Thursday, March 20, 2014

Lincoln and Rachel in London: Day 5

Rachel and I on an Escalator; Reflection from window at Tate Modern
As our week in London comes to an end I think Rachel and I are starting to loose steam, but we're still enjoying every minute of our time here--save perhaps our feet. It's also worth noting that -- according to Rachel, at least -- I have been randomly breaking out in a variety of accents, including Scottish, Irish, and a few "unidentifiable muddles".

One of the works that attracted my attention: Untitled 1-5 by Dan Flavin
This morning we headed in a new direction and started the day with a visit to Tate Modern. While I'm typically fond of modern and contemporary art (while Rachel prefers the classics -- it's true opposites attract) there were only two or three pieces I found even moderately compelling and none that I was profoundly attracted to -- as I told Rachel on the way out "tis better have visited and not liked, than to have not visited at all"
Nothing to See Here: Through a construction portal at Tate Modern -- and my general feeling after a visit. 
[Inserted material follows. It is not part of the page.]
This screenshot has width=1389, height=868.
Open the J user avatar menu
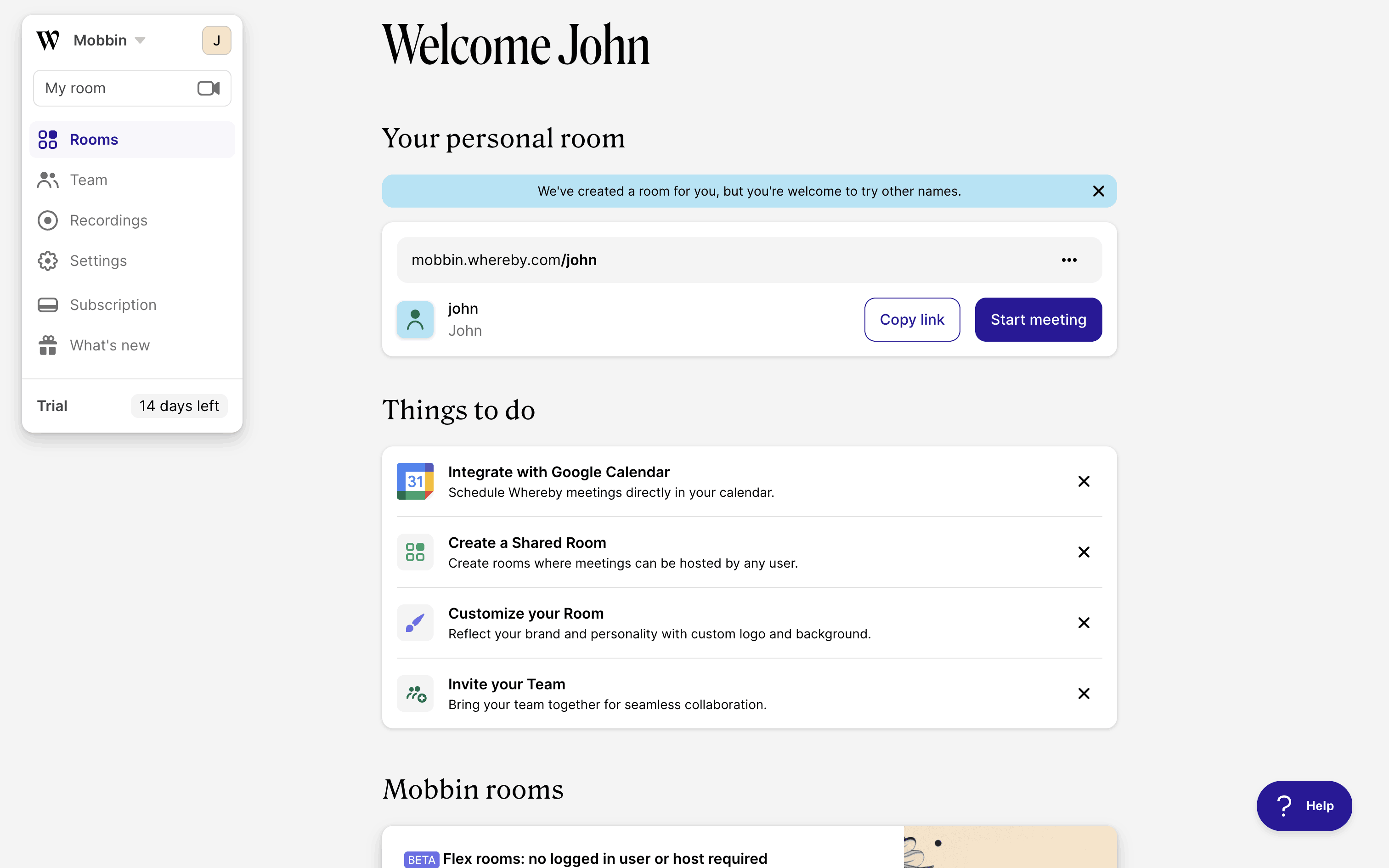(216, 40)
After descending from  the heights of the Tate we walked along the River Thames, passing Shakespeare's Globe, a modern recreation of the historic theater a few hundred meters from the historic site, and continued until stumbling into the "Gourmet Burger Kitchen" on Clink Street.
Tower Bridge (and a small football [soccer] game in the foreground)

The burger was mediocre -- perfectly edible but nothing like the one we sampled from the Volunteer earlier in the week -- but the street was more interesting: As it turns out the street lent it's name to the popular euphemism "in the clink" after a infamous prison on the street until the late 1700s.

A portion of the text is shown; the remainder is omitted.